What is chlorophyll and what does it do? The name comes from the Greek word chloros meaning green and phyllon meaning leaf. Chlorophyll is found in plants and algae and is critical in the process called photosynthesis. This is the process whereby plants absorb sunlight and transform it into energy. Chlorophyll is also what gives the plants their green color. One of the byproducts of this process is the production of oxygen. Which is imperative to life on earth. In the fall when plants start turning the bright reds, browns, and other colors we see, it is due to the plants loss of chlorophyll. In the spring, it begins anew. So chlorophyll is an extraordinarily crucial element in the lives of plants.
As well as playing such a vital role in the plant world, chlorophyll also serves an extremely significant role in human health. Oxygen production being one of the most fundamental. If some unforeseen calamity were to kill off the earths plant life mankind, as well as the animal kingdom, would eventually suffocate. There would be no life on earth.
Chlorophyll has shown to be an essential tool in the health of humans in other ways, as well. Research has shown that chlorophyll is effective in the fight against some forms of cancer. Chief among these is liver, skin, and colon cancer. Although research is still in the early stages, the optimism is high. Chlorophyll ingested as a liquid has shown to increase the quantity and quality of red blood cells. It also helps the body repair itself at the molecular and cellular level by assisting in cleansing the body, fighting infection, and helping heal wounds.

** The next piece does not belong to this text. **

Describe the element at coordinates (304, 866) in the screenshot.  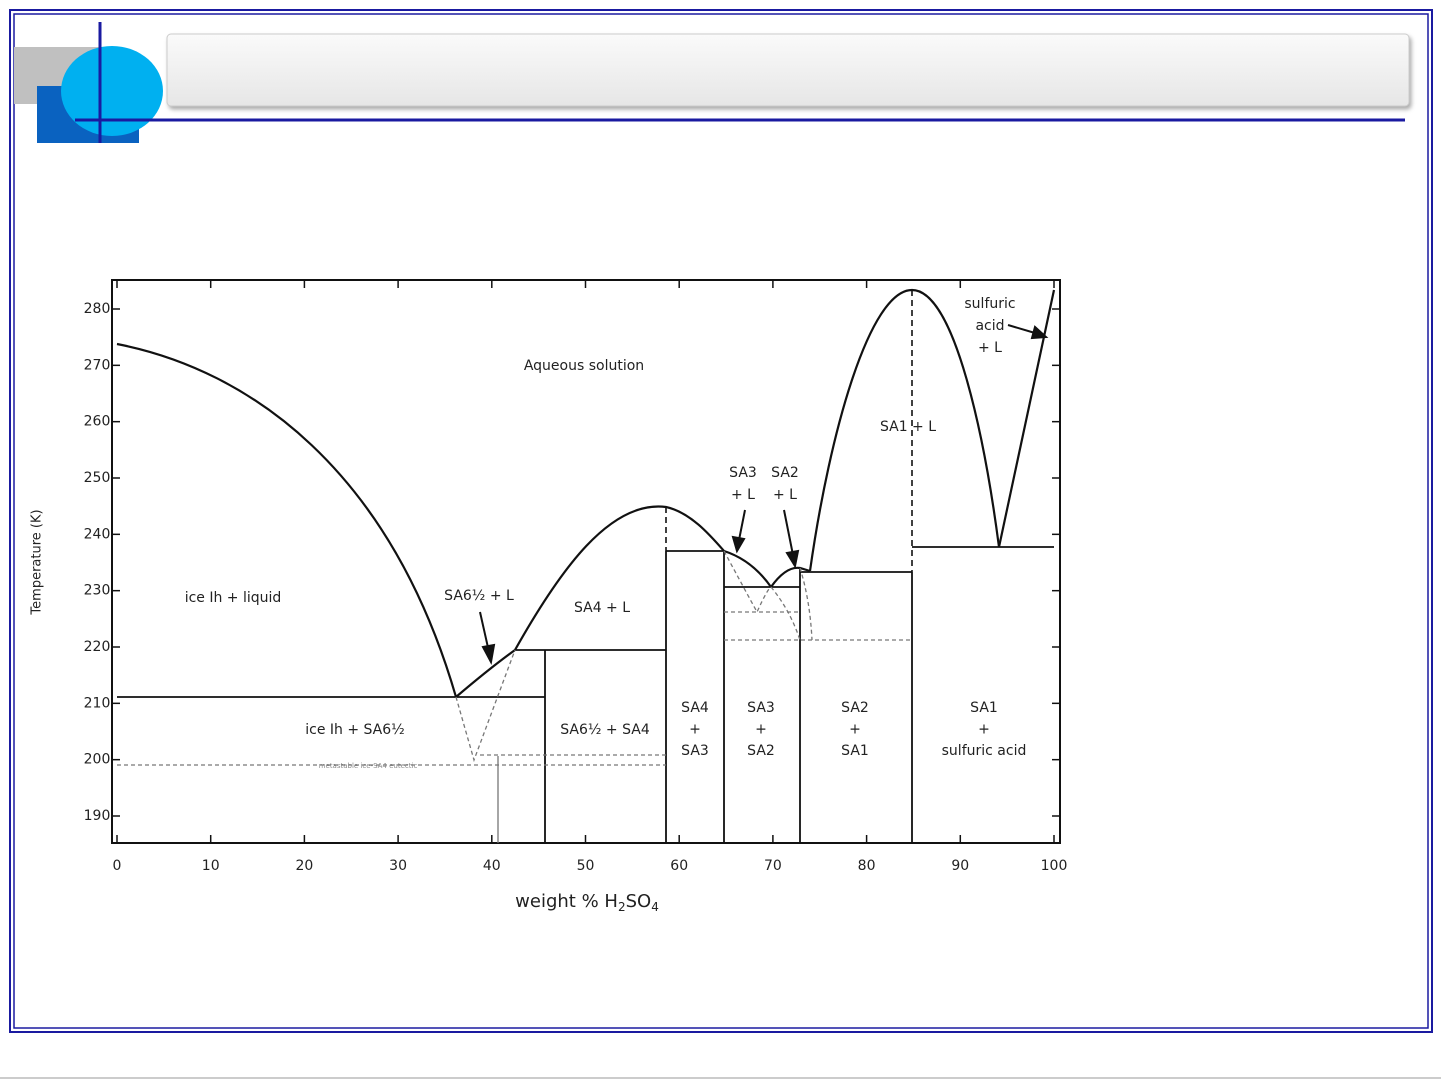
I see `x-tick-label: 20` at that location.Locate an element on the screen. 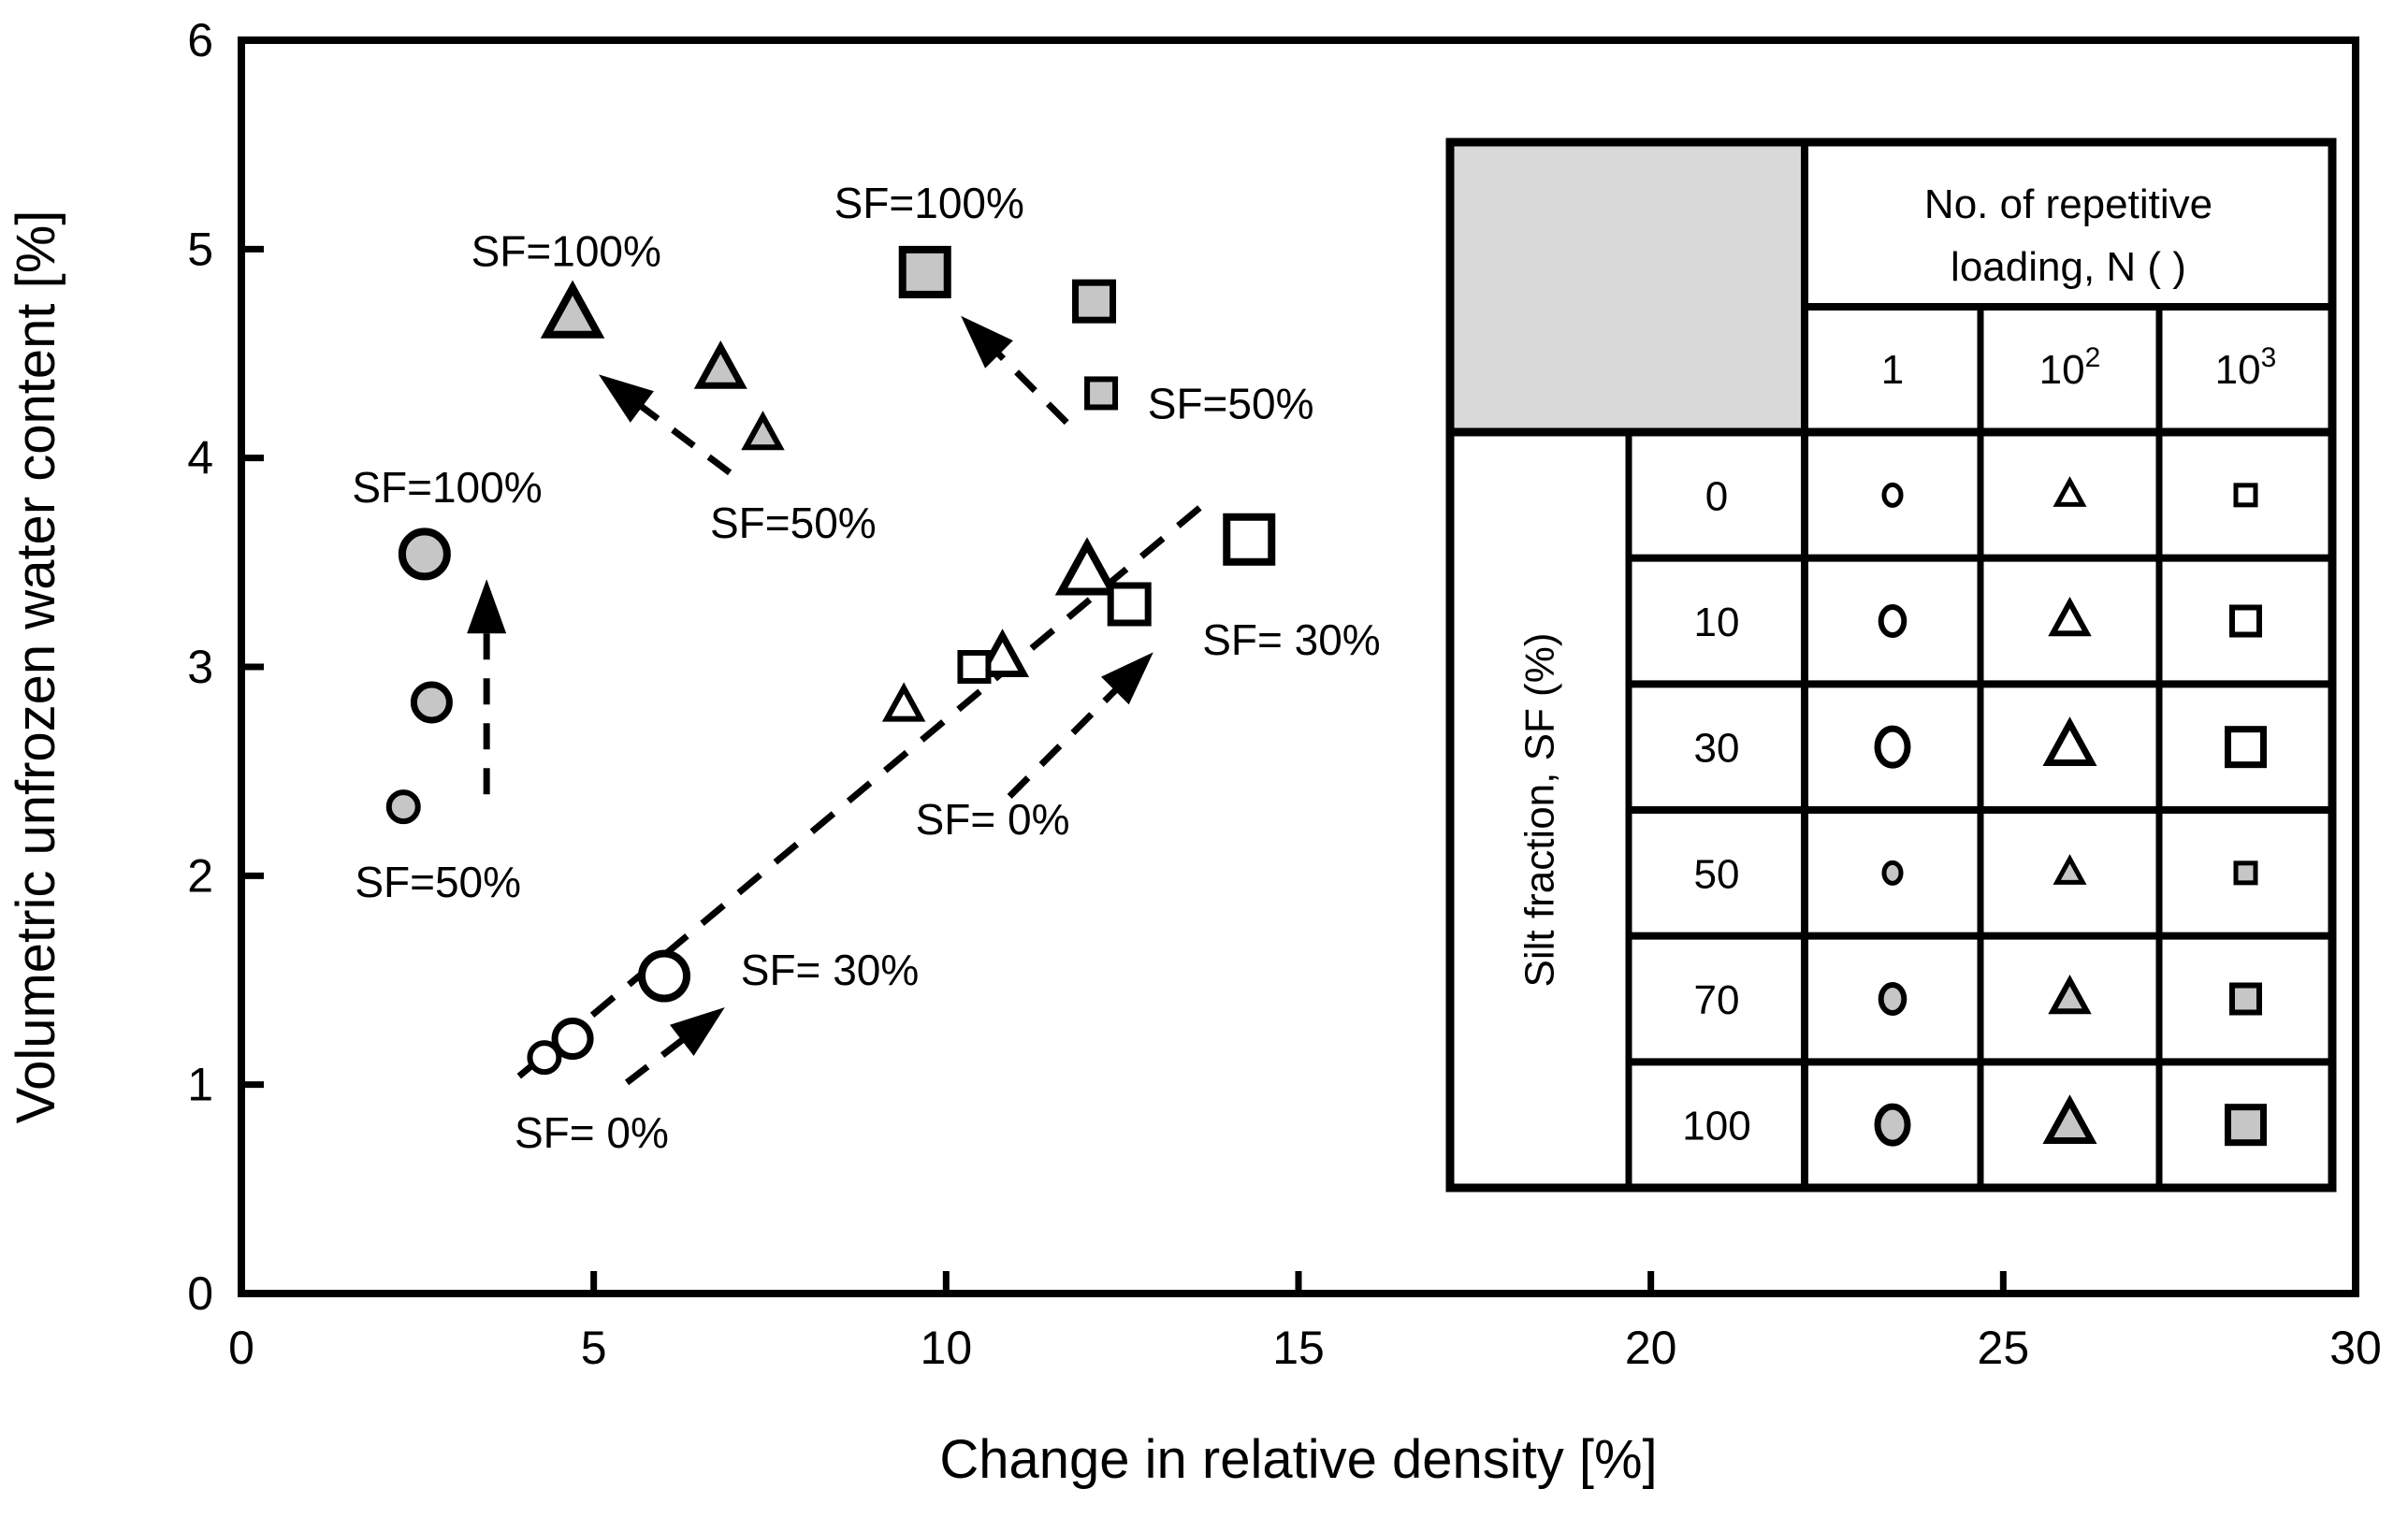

It promotes circulatory health, digestive health and has a myriad of other health benefits.
So, what is the best way to partake of all these benefits? First and foremost is to eat ample amounts of green vegetables. Pretty much, all green vegetables, contain chlorophyll in various amounts. However, some contain larger amounts and are thus considered a valuable addition to the diet. Spinach is the king of the chlorophyll vegetables with 300 to 600 milligrams per ounce. Others are in no particular order, asparagus, Brussel sprouts, green cabbage, romaine lettuce, and Swiss chard to name a few. Add these and other green vegetables to the diet and the rewards will be plentiful.
Since ingestion is the best way to get the chlorophyll into the body, it is necessary to prepare it in such a way as to limit the loss of chlorophyll. Instead of boiling the vegetables, steaming them for a short time works best. Another excellent method would be to prepare a salad with a mixture of greens and just eat them uncooked. A chlorophyll supplement could also be taken. There are several on the market.
As we can see chlorophyll plays an extremely vital role in the lives of plants and humans alike. As beneficial as it is it is also exceptionally easy to take advantage of the benefits of chlorophyll simply by adding green vegetables, especially leafy green vegetables, to the diet.